Working with Models and Predictions#
Some checks, mainly the ones related to model evaluation, require model predictions in order to run.
In deepchecks, predictions are passed into the suite / check run
method in one of the following ways:
Passing a model object that will compute the predictions on the input data.
Passing pre-computed predictions.
Passing pre-computed predictions is a simple alternative to passing a model. It is specifically recommended to use this option if your model object is unavailable locally (for example if placed on a separate prediction server) or if the predicting process is computationally expensive or time consuming.
Supported Tasks and Predictions Format#
Deepchecks currently supports model predictions for regression, binary and multiclass classification tasks. Whether provided from a model interface or as a pre-computed predicted values, the predictions must be in the following format based on the task type:
Predicted values: should be provided as an array-like of shape
(n_samples,)
, containing the predicted value for each sample in the dataset. Predicted values are required for all task types.Probabilities per class: should be provided as an array-like of shape
(n_samples, n_classes)
containing the predicted probability of each possible class for each sample in the dataset. The probabilities per class should be provided in a alphanumeric order based on the classes names. Probabilities per class are only relevant for classification tasks. If predicted probabilities are not supplied, checks and metrics that rely on the predicted probabilities (such as ROC Curve and the AUC metric) will not run.
Note
For classification tasks, Deepchecks require the list of all possible classes in the order they appear at the
probabilities per class
vector (alphanumeric order). It can either be inferred based on provided data and model
or supplied via the Dataset’s label_class
argument. For binary classification, the class with the greater
alphanumeric value is considered the positive class.
Passing a Model#
Deepchecks requires models to follow the scikit-learn API conventions for calculating predicted values and probabilities per class. Therefore built-in scikit-learn classifiers and regressors, along with many additional popular models types (e.g. XGBoost, LightGBM, CatBoost etc.) are supported out of the box.
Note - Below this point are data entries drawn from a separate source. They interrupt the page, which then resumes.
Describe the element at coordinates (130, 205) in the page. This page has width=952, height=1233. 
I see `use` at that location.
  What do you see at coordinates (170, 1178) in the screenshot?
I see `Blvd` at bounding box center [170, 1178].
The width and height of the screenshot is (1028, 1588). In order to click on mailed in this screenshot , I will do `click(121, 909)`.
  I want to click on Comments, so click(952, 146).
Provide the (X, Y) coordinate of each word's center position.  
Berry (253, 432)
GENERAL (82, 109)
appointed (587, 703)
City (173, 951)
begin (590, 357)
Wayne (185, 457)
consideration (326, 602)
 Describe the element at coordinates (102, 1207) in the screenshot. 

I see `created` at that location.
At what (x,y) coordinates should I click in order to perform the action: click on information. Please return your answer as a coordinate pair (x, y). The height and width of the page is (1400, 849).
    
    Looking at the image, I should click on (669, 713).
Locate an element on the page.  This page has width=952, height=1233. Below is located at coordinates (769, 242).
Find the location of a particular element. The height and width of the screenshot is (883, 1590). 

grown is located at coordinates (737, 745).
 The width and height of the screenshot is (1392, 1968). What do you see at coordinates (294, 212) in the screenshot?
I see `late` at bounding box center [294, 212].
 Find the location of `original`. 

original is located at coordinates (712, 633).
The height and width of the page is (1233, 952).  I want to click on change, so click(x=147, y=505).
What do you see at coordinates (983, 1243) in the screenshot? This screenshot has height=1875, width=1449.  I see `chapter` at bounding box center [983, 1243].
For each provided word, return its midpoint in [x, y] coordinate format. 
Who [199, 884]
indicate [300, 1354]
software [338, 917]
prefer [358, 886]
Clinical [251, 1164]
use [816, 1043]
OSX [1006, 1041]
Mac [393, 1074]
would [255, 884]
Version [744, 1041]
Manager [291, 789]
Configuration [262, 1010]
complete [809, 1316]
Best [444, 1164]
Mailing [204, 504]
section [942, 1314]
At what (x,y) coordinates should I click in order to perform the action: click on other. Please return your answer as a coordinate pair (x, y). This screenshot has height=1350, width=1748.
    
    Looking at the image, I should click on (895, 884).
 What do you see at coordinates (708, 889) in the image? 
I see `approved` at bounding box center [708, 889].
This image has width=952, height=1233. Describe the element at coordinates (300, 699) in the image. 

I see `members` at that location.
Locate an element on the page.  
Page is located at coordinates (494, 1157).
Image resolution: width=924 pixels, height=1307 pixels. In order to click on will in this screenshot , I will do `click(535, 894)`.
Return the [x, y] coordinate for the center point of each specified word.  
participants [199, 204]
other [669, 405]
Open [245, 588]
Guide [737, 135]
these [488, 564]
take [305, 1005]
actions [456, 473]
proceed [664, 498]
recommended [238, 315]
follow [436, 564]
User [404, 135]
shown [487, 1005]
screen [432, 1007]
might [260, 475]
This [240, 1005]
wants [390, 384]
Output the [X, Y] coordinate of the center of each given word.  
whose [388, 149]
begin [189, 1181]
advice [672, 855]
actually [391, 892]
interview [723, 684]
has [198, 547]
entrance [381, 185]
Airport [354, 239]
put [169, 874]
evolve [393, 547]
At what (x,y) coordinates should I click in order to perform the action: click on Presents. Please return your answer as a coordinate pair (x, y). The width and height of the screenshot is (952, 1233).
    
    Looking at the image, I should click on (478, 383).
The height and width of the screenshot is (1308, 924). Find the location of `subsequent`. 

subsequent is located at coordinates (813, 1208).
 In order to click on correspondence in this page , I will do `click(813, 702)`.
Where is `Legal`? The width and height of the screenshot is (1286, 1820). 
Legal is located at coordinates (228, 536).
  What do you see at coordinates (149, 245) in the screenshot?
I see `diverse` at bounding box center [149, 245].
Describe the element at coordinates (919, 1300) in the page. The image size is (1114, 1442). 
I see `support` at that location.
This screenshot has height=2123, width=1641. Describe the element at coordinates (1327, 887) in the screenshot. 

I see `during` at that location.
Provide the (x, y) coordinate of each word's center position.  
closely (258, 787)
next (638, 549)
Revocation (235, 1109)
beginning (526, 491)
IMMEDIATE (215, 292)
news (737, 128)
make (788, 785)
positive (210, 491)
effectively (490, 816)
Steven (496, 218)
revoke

Specifically, deepchecks requires the following methods to be implemented in the model object:
predict
method which receives an array-like of shape(n_samples, n_features)
containing the input features and returns predicted values.predict_proba
method which receives an array-like of shape(n_samples, n_features)
containing the input features and returns probabilities per class. This method is optional and relevant only for classification tasks.
Running Deepchecks With a Supported Model#
from deepchecks.tabular.datasets.classification.iris import load_data, load_fitted_model
from deepchecks.tabular.suites import model_evaluation
ds_train, ds_test = load_data(data_format='Dataset', as_train_test=True)
rf_clf = load_fitted_model() # trained sklearn RandomForestClassifier
result = model_evaluation().run(train_dataset=ds_train, test_dataset=ds_test, model=rf_clf)
Adapting Your Custom Model#
If you are using a model that does not support those interfaces you can either add the required methods to the model’s class or create a wrapper class that implements the required interfaces by calling the relevant APIs of your model. Below is a general structure of such wrapper class.
>>> class MyModelWrapper:
... def predict(self, data: pd.DataFrame) -> np.ndarray:
... # Implement based on base model's API.
... ...
... def predict_proba(self, data: pd.DataFrame) -> np.ndarray:
... # Implement based on base model's API, only required for classification tasks.
... ...
... @property
... def feature_importances_(self) -> pd.Series: # optional
... # Return a pandas Series with feature names as index and their corresponding importance as values.
... ...
Feature Importance (Optional)#
Some checks uses the model’s
feature importance
in their analysis. By default, if available, it is extracted directly from the model via property
(feature_importances_
or coef_
for a linear model) otherwise it is calculated
using sklearn permutation_importance. The required format for the feature importance is a pandas series with feature names
as index and their corresponding importance as values.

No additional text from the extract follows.